My non-smoking readers -- not all of them just the "health fascists" the ones with the ants in their pants -- may well argue I am being petty by bringing this up. Smoking is "minor" death on the battlefield is "major" why should I reduce the 60th anniversary of D-Day to some irrelevant rant about smoker's rights? But for the guys who landed in Normandy smoking was not a minor thing. It was a poignant symbol of freedom.

We blew the Nazis off the cliffs and then we had a smoke. We ducked into the trench under a Moaning Minnie and then we puffed. We liberated Paris and after we'd done that we lit a Gitane. The baguette and the glass of Bordeaux were optional.

A dear friend in the Yukon has compiled the memoirs of a certain Sgt. Red Anderson Calgary Highlanders transcribed from oral source. It is a most wonderfully entertaining document -- hysterically funny yet clanging everywhere with the ring of truth. It cries out to be read by generations who know nothing of war -- which alas is the very reason no Canadian publisher today would have the guts to print it. For it is utterly free of neurotic moral posturing.

Take for example this succinct explanation for a place marker somewhere inland from the Norman beachfront:

"I remember one German soldier that was shot in the middle of the road. All the tanks trucks and Bren gun carriers (even me) would run over him. After a while (five days) he was nothing but a spread-eagled grease spot. ... It was at a road junction so everybody called it 'Flat Man's Corner'."

It's the stuff they talk about in Legion Halls where the old guys go or used to go to smoke and drink. To talk about stuff that people who weren't there wouldn't understand wouldn't want to understand -- the "boomers" and their progeny the people raised in luxury and peace who haven't heard that evil exists who no longer know what it takes to contain it; the people of the mall culture.

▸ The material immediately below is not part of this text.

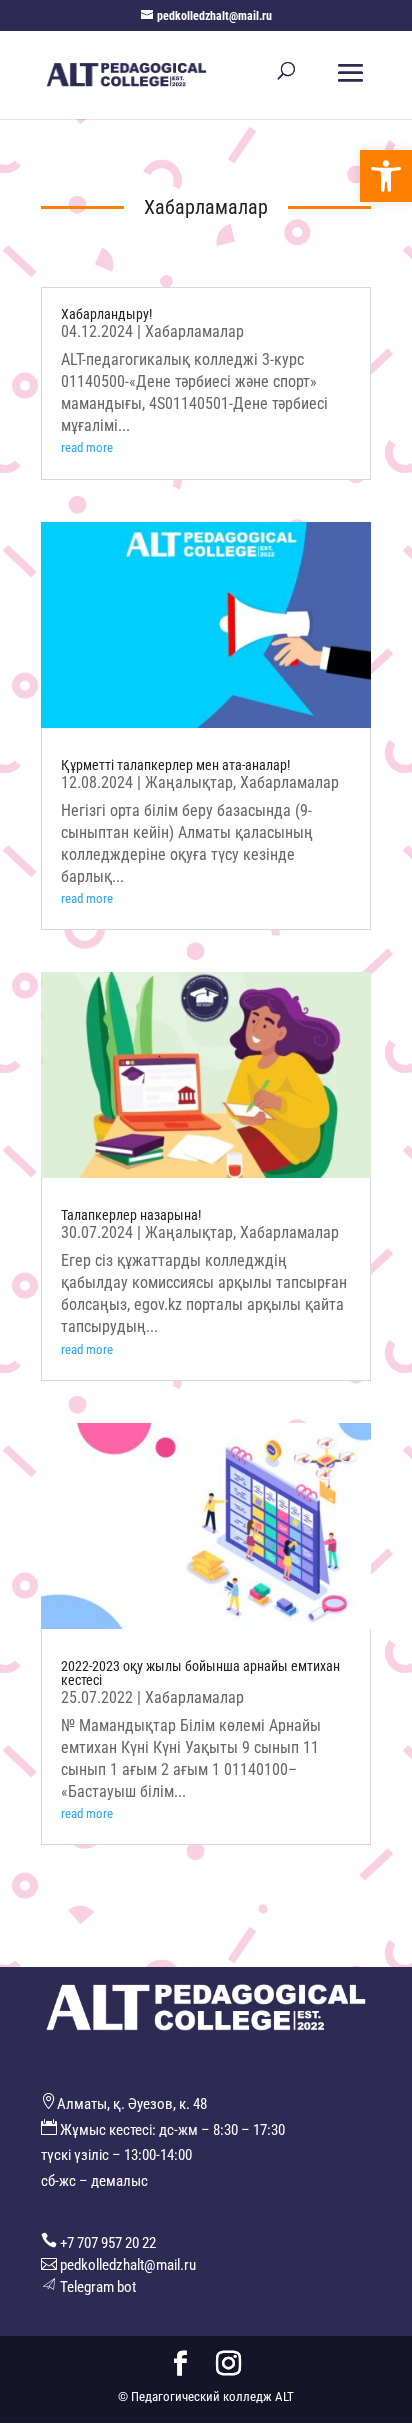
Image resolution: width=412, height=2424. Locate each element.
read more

Red Anderson again after a good shelling: "When it was over I went to check on the boys. I was no braver than anyone else but being a sergeant you were supposed to act brave so the men would think you were okay. Checked each man and everybody was scared and shook up. I asked Mac how he was doing. He said: 'Red I am so yellow I could give a blood transfusion to a lemon.' That broke the tension and we all had a good laugh."

Sixty years later the world is changed. Peace has brought the tyranny of the jackass aptly symbolized by his anti-smoking by-laws. We have forgotten everything. For instance that freedom is laughter. That it's a glass of whisky an off-colour joke. That freedom was freedom when freedom was a smoke.